## start SUPPLIED DATA

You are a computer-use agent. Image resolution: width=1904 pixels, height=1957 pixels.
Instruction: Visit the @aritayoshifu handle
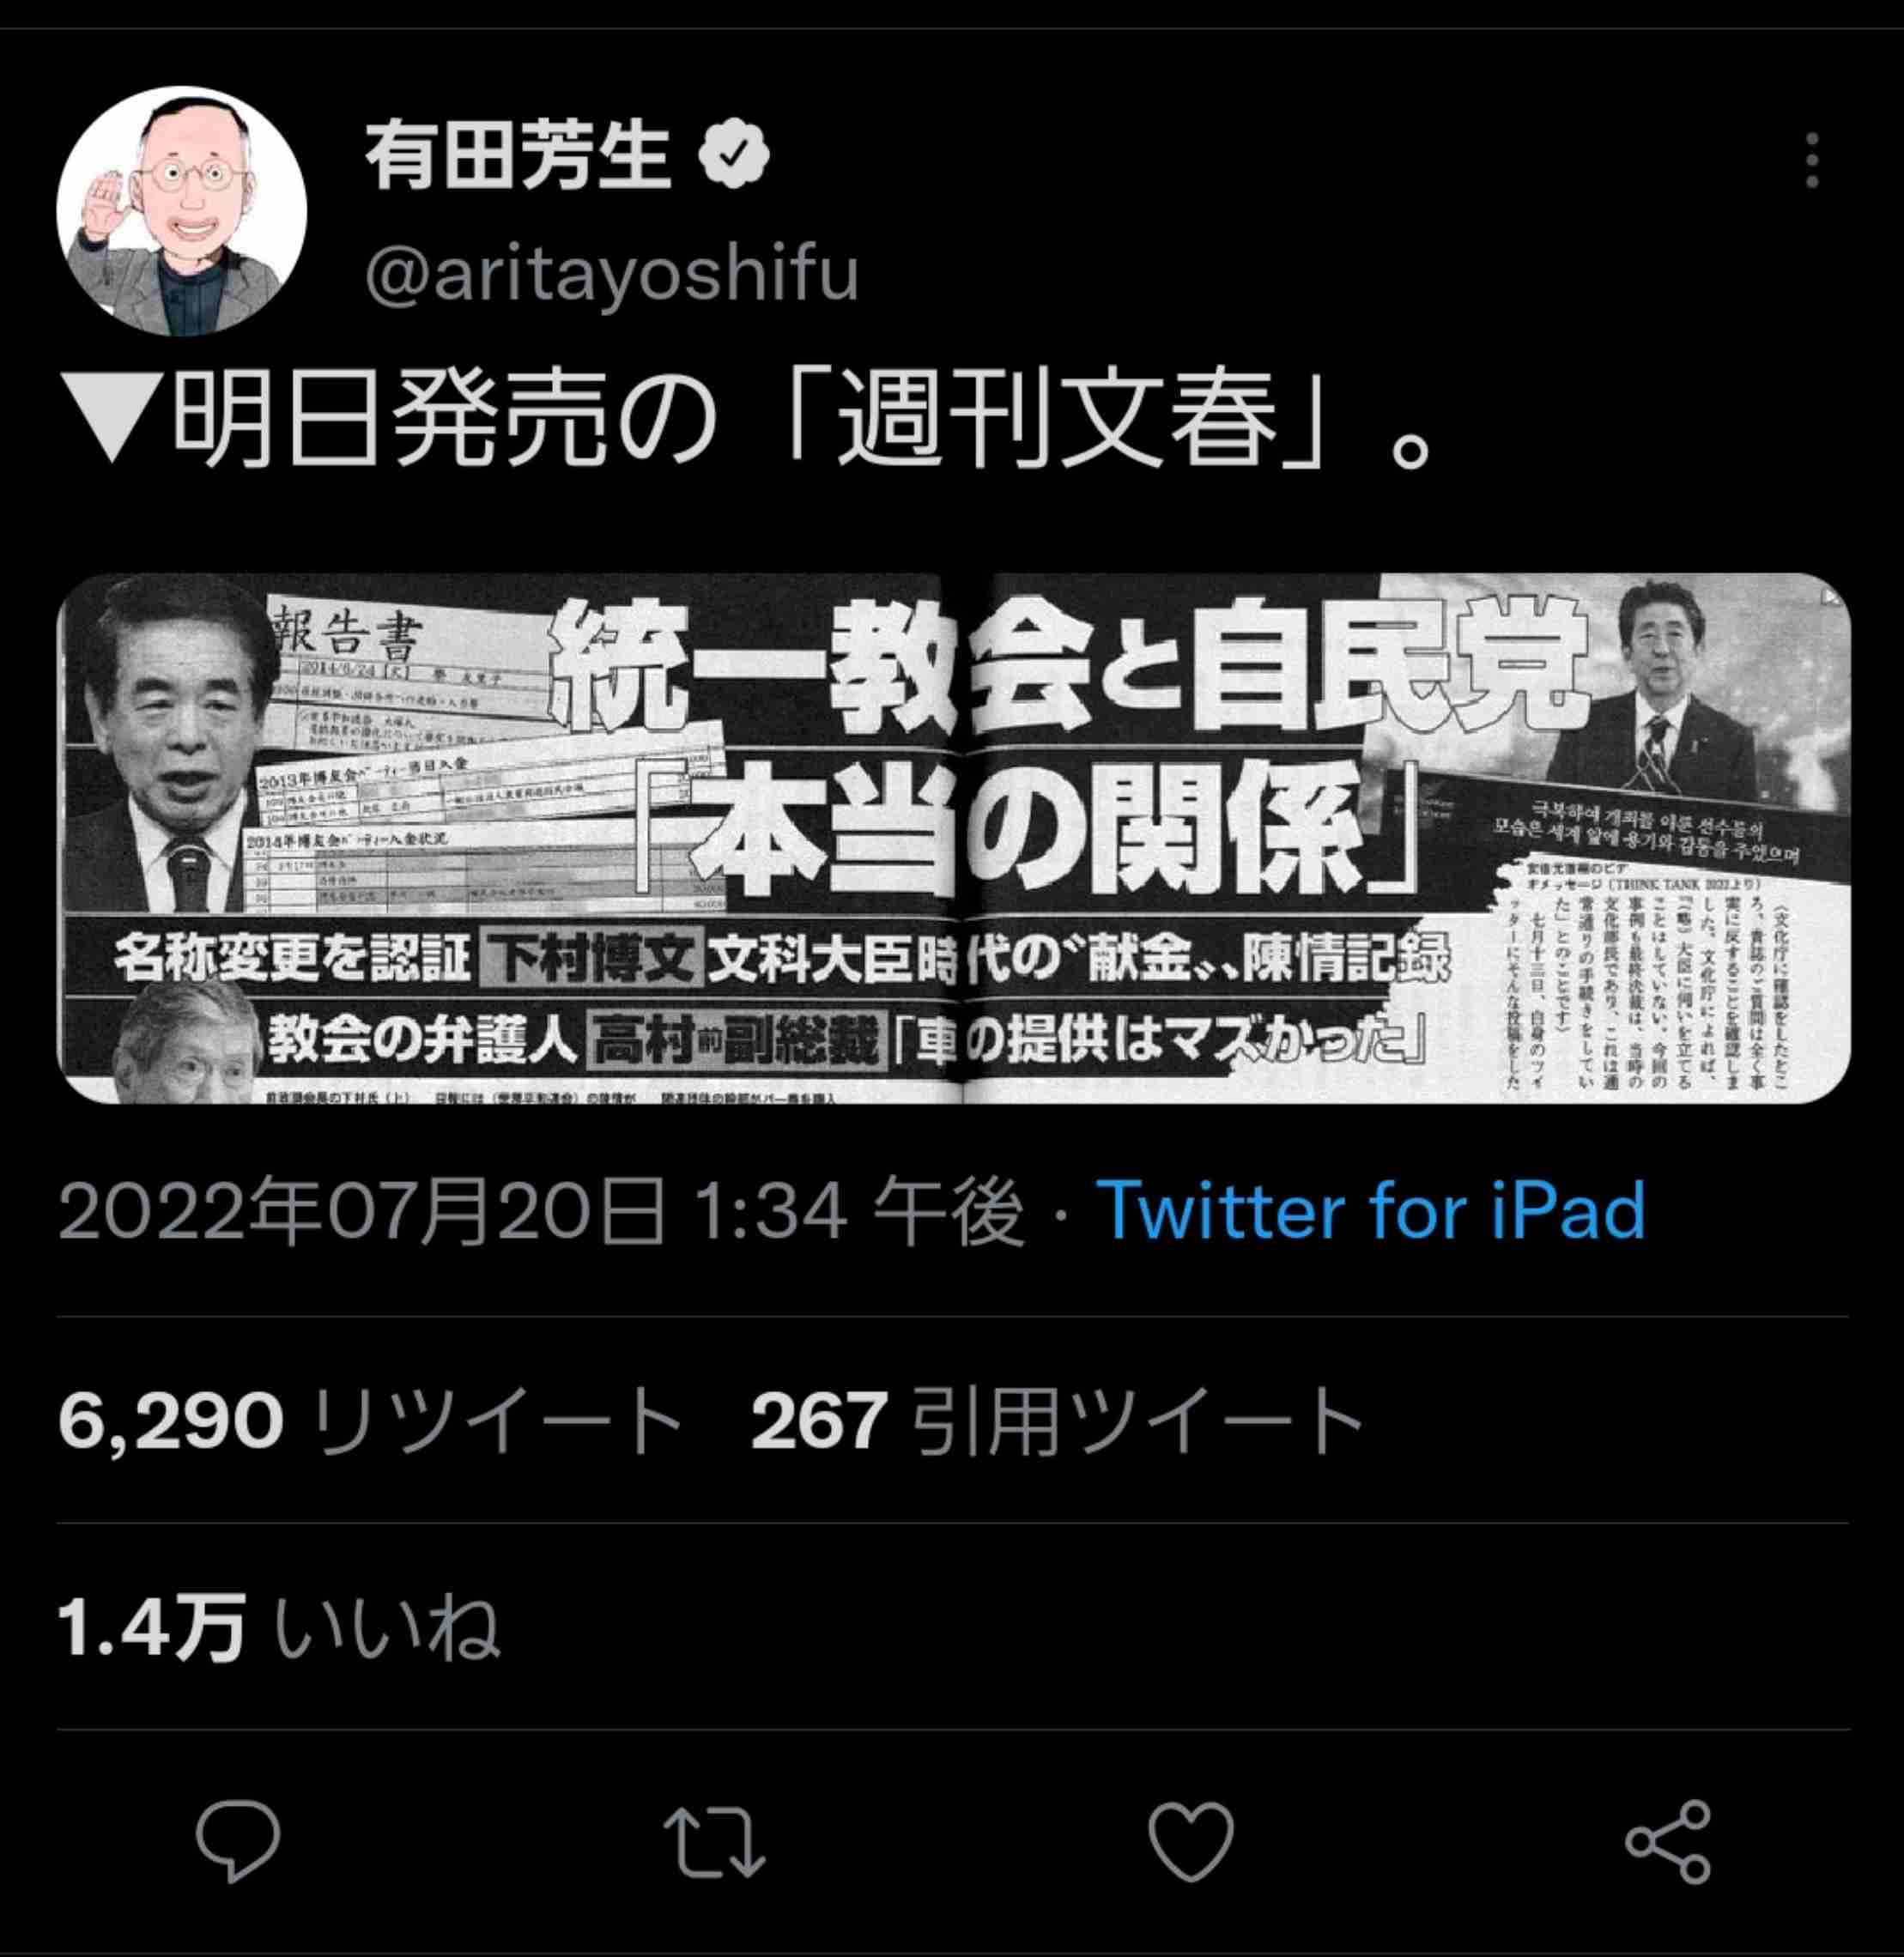612,273
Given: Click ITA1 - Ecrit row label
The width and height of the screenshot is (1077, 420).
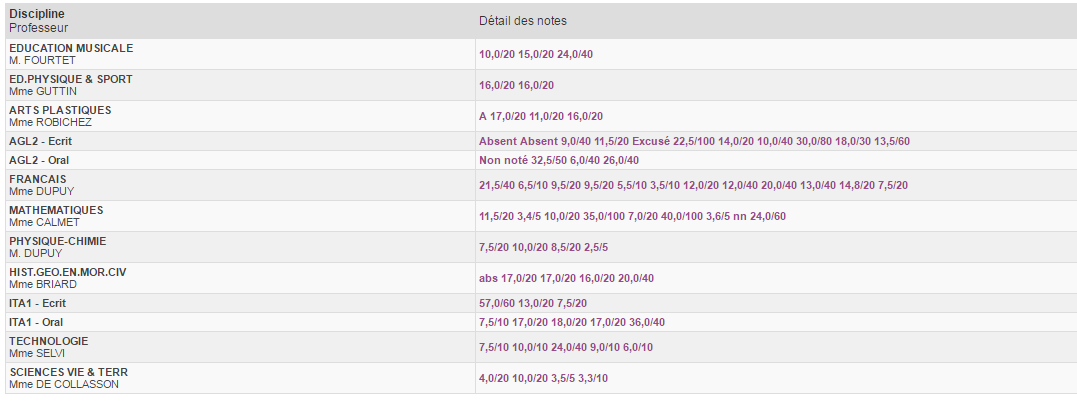Looking at the screenshot, I should coord(37,303).
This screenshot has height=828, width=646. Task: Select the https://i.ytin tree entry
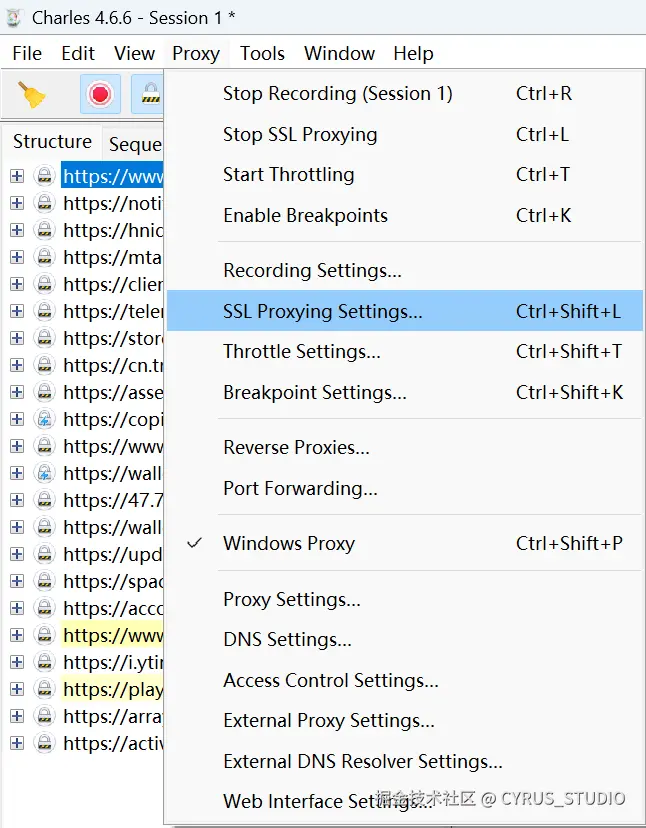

## end SUPPLIED DATA

▸ **YOUR INSTRUCTIONS**:
Rename every "pixels" in the records to "px" and reproduce the records with no other changes. Omit the pictures from your answer.

▸ **FINAL RESULT**:
You are a computer-use agent. Image resolution: width=1904 px, height=1957 px.
Instruction: Visit the @aritayoshifu handle
612,273
Given: Click ITA1 - Ecrit row label
The width and height of the screenshot is (1077, 420).
Looking at the screenshot, I should coord(37,303).
This screenshot has height=828, width=646. Task: Select the https://i.ytin tree entry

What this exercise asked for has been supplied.